Saya melihat tatapannya Y penuh rasa ingin tahu atas setiap pertanyaannya, dan tatapan X penuh keyakinan menjawab setiap pertanyaan yang saya tanyakan pada mereka. Kami larut dalam percakapan bahkan sampai selama perjalanan, mulai dari masalah peribadatan agama mereka, tentang jilbab, sampai pandangan islam tentang perceraian (namun semua masih dalam batasan dan saling menghargai keyakinan masing-masing). Hingga tiba untuk makan siang, sesekali kami pun kembali membahas tentang cerita-cerita kami yang sebelumnya diperjalanan.
.....
Dan kami pun telah duduk untuk makan siang di KFC yang ada di dalam ITC jadi banyak sekali pengujung ITC berlalu lalang di depan tempat kami makan. Temanku si Y masih tetarik sekali untuk menanyakan komentarku tentang perempuan-perempuan berjilbab yang berlewatan di hadapan kami.

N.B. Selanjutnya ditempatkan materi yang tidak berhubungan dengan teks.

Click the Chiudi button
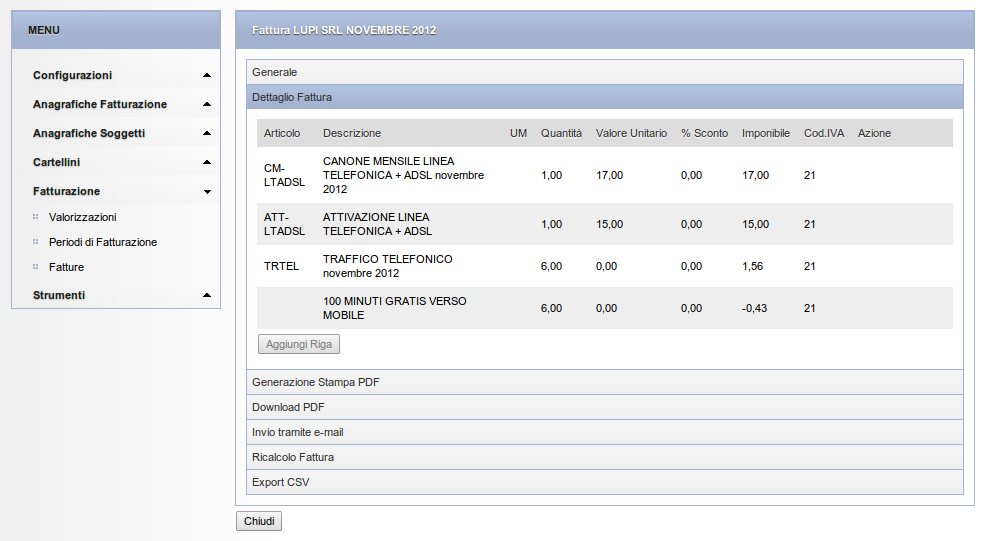 (x=259, y=521)
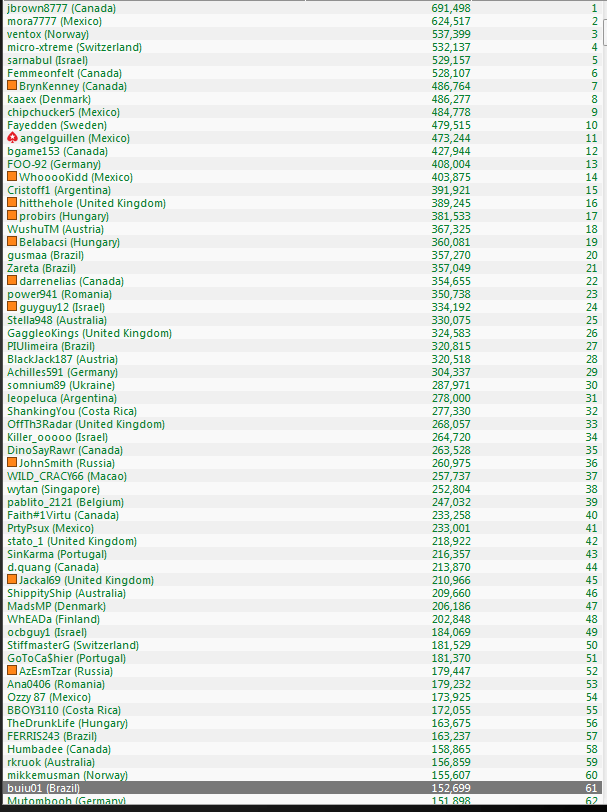Click orange square beside Belabacsi

point(12,241)
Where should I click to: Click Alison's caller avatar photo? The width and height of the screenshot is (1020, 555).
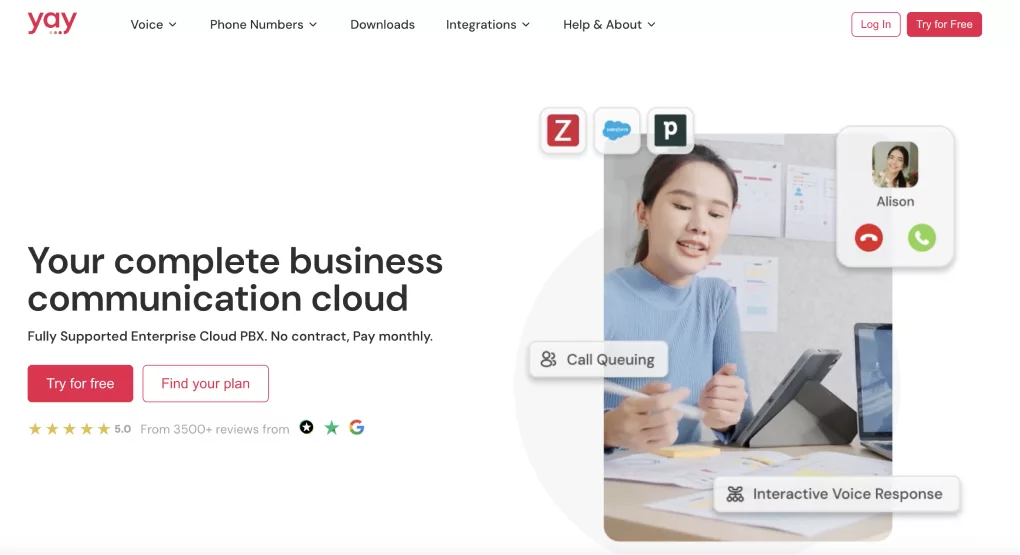(x=895, y=165)
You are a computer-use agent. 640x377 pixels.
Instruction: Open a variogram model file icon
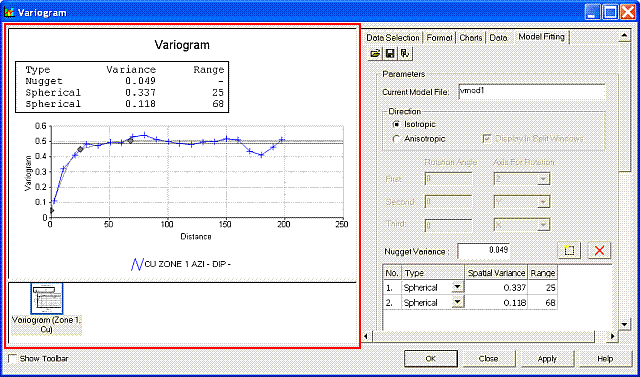pos(375,53)
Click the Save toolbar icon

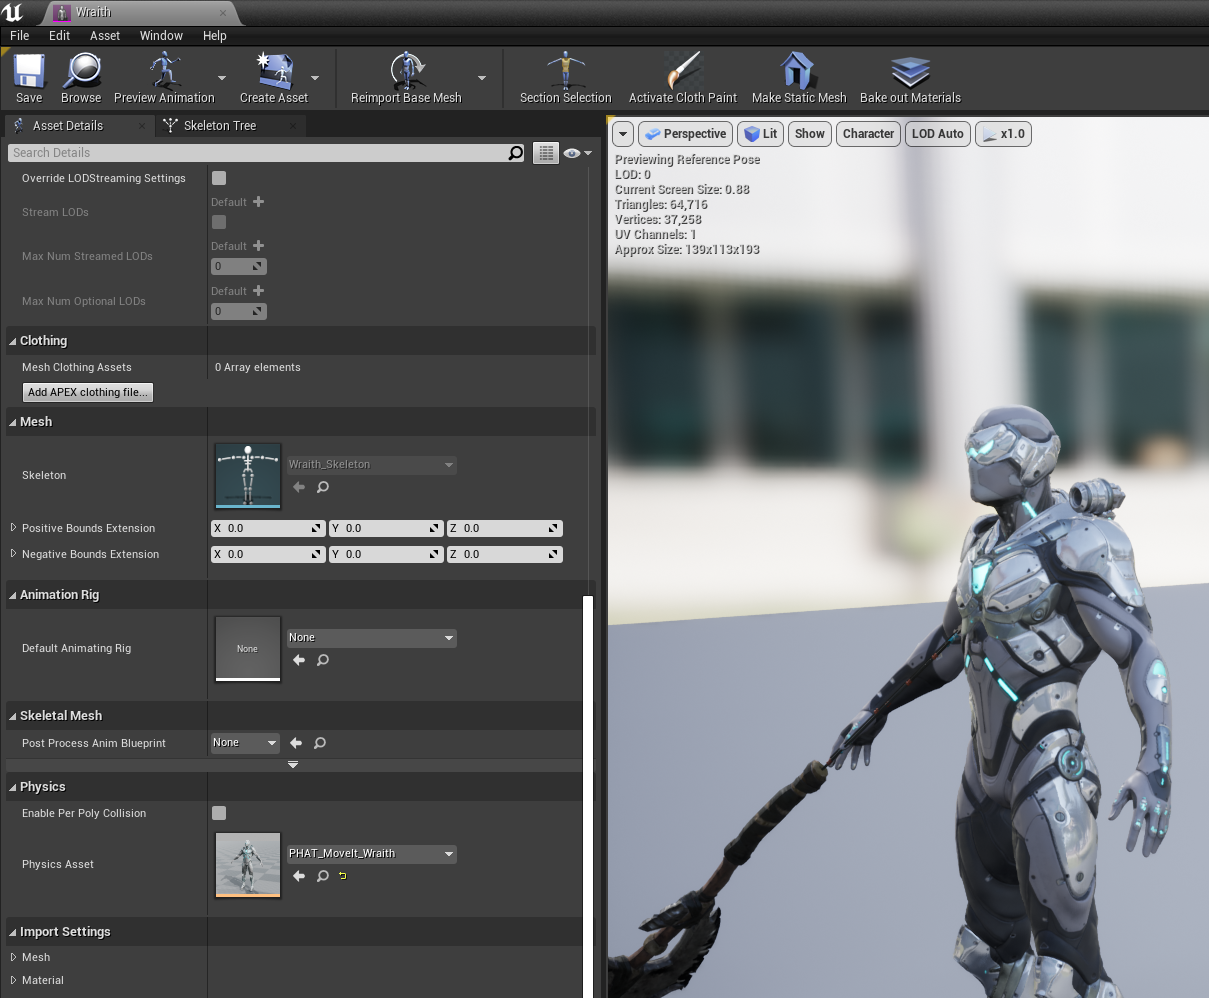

Saya pun bertanya: “Y, kok kamu dari tadi pembahasannya tentang jilbab mulu?” (#dengan rasa penasaran, karena si Y itu adalah laki-laki dan biasanya laki-laki kan tidak terlalu tertarik membahas jilbab, terlebih dia juga memang bukan beragama islam).
Y : “gapapa.... “
Dengan mata yang masih ke kanan ke kiri melihat-lihat wanita berjilbab yang lalu lalang di sekitar tempat itu. Suasana kembali hening, dan tiba-tiba dia berkata dengan nada yang teratur
Y : “Semakin tertutup, semakin membuat penasaran. Kenapa ga dibuka aja... biar jelas” (kurang lebih kata-katanya seperti itu)
Sesaat saya menatapnya tajam, seolah ingin ia mengerti arti tatapan itu kalau saya tidak menyukai statementnya. Kemudian mengatur nafas, untuk merilekskan kekagetanku dengan ucapannya itu.
Saya: “ada pilihan, dimana kita tidak bisa memilih...”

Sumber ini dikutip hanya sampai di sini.